The First Third is out now. It started out as a kernel of an idea: what if my grandmother gave me her bucket list to complete? And from that, out grew this novel about what it means to be a grandson, a son and yourself.
It’s a more personal novel than I expected to write… It’s not about me, but there’s a lot of me in there.
And it’s definitely a lot of fun.
It’s available in paperback at your local bookstore and online, and digitally for your mobile devices: Android and iOS.
The first chapter is available online, click here to read it.
We could have been anywhere. Like sitting at a table in my grandmother’s garden, between the olive tree and the tomato patch – Mum, Yiayia, my brothers and I. Our fingers were greasy and our mouths were full. We were in our own little ethnic bubble.
You could practically hear the metallic twangs of the bouzouki.
There was too much food. There was always too much food. Mum and I were grazing, picking from the platter of haloumi cheese resting on my grandmother’s thigh; my younger brother was balancing his carbs, protein and fat, as if one family meal was the difference between being super-fit and morbidly obese; and my older brother was sampling like someone who’d lived out of home long enough to miss having six different types of meat in one sitting.

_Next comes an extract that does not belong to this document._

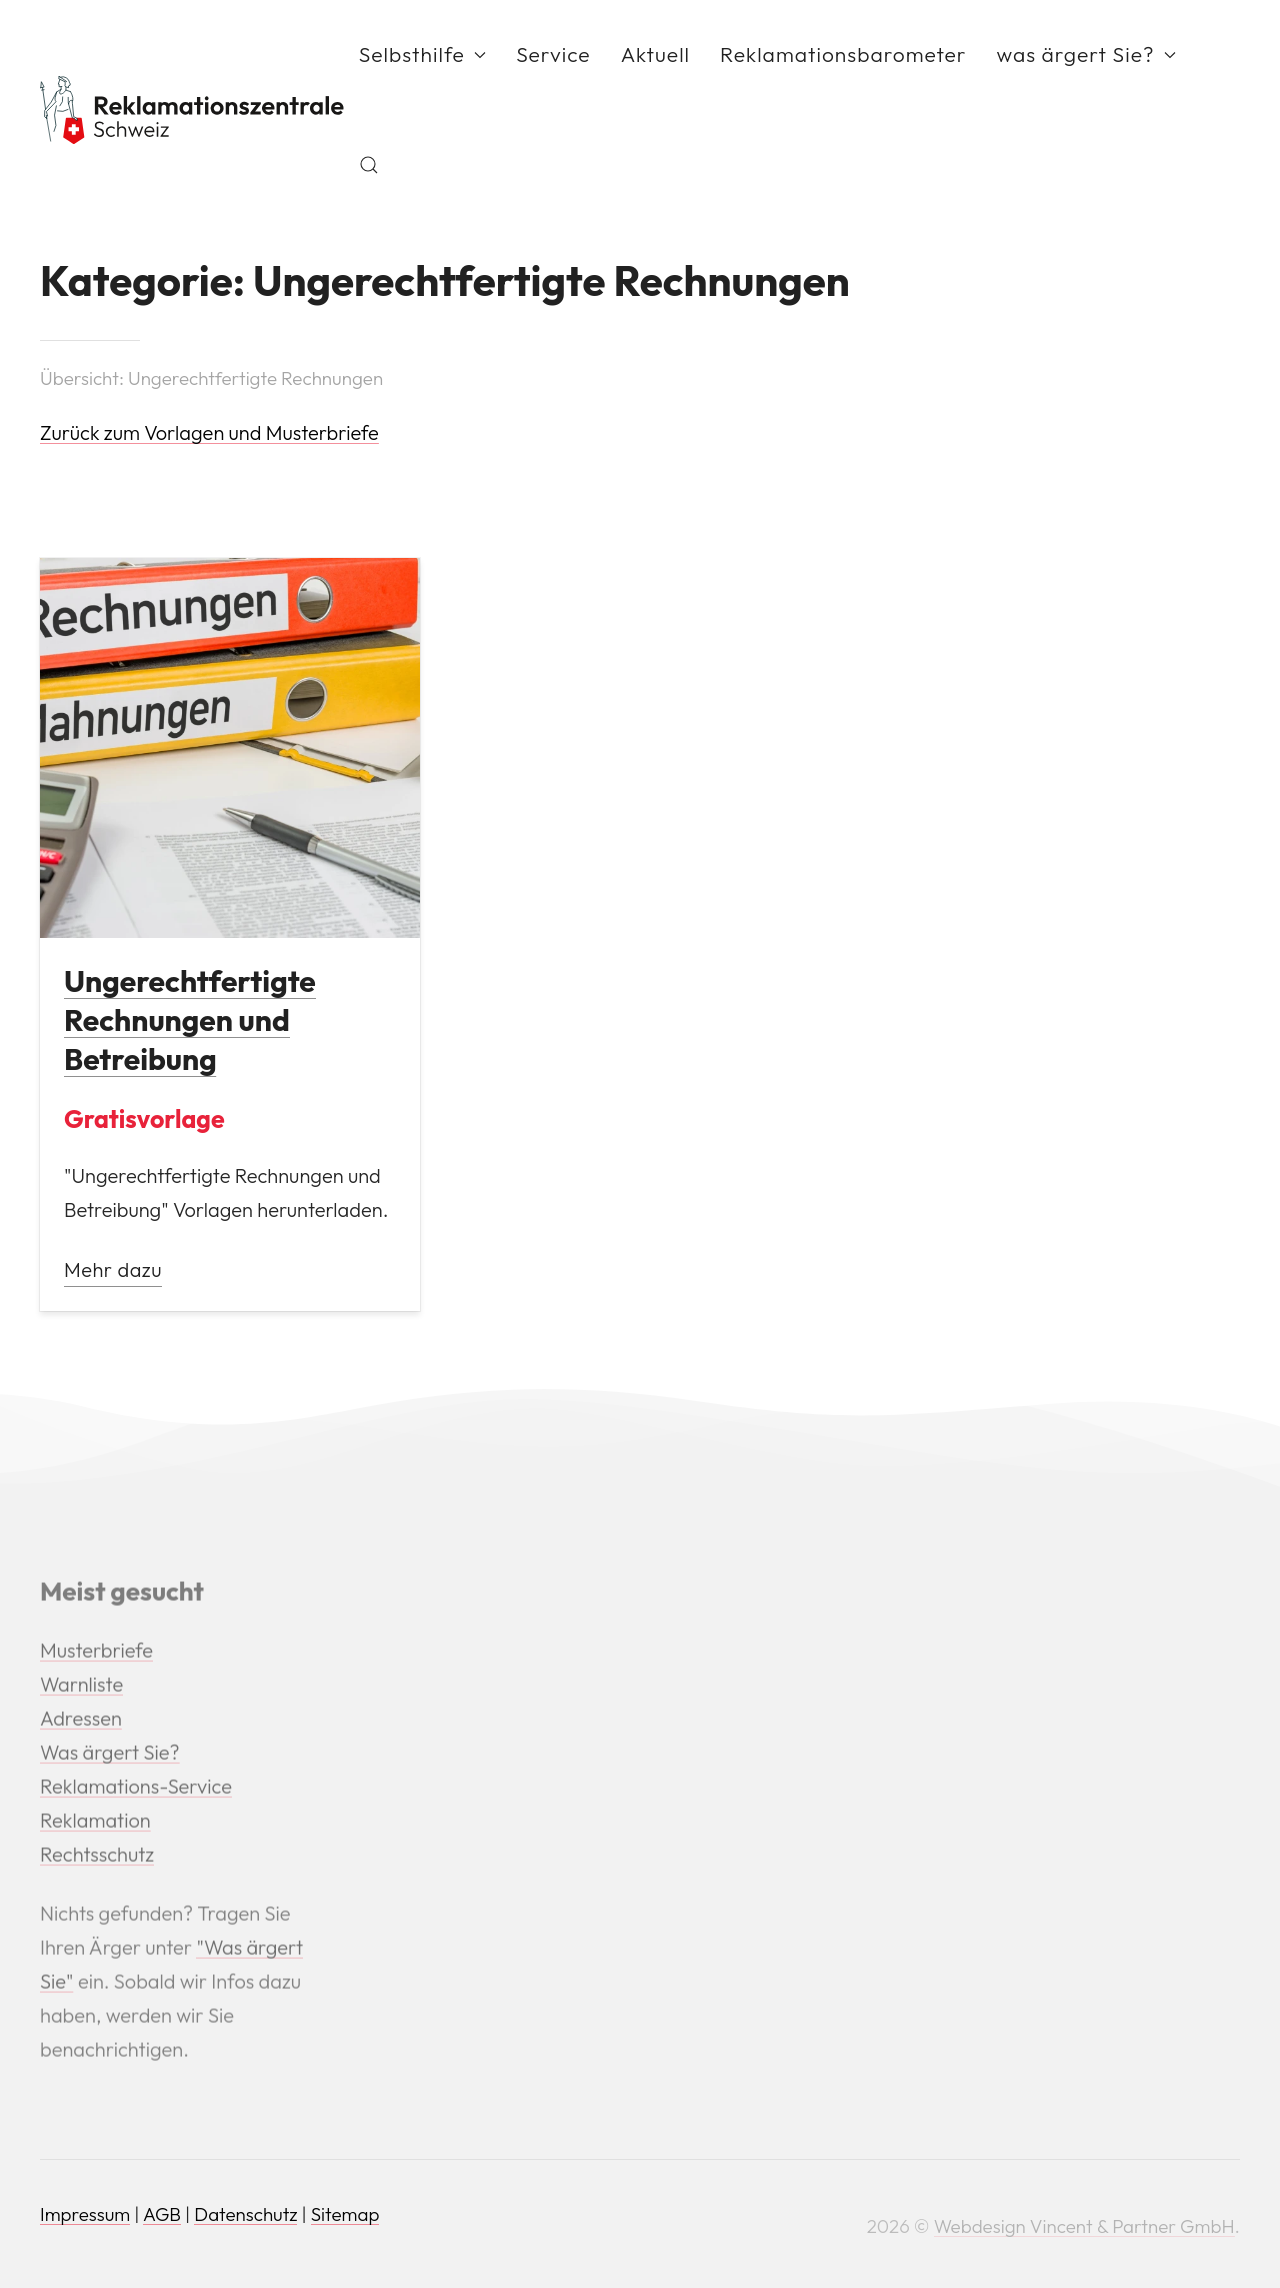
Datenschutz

A dull beep cut through it all. The bouzouki trills ended abruptly. The bubble popped and the rest of the world roared into focus – the bed, the complicated medical equipment. And the other bed across the hospital room, the old man lying on it and the family exchanging worried, heartfelt looks.
The old man’s heart-rate monitor beeped again. And again.
‘Ma, stop moving,’ Mum said. ‘You’ll knock over the salad.’
We had lunch laid out on my grandmother’s hospital bed. She was still in it. It was lunch-meets-Jenga, one wrong move and it all fell down.
We’d pulled our chairs in close and started eating like it wasn’t ridiculous.
‘Um, guys?’ I found disguising observations as questions helped me walk the fine line between knowing it all and being a know-it-all. ‘Don’t you think we’re perpetuating some dangerous stereotypes here?’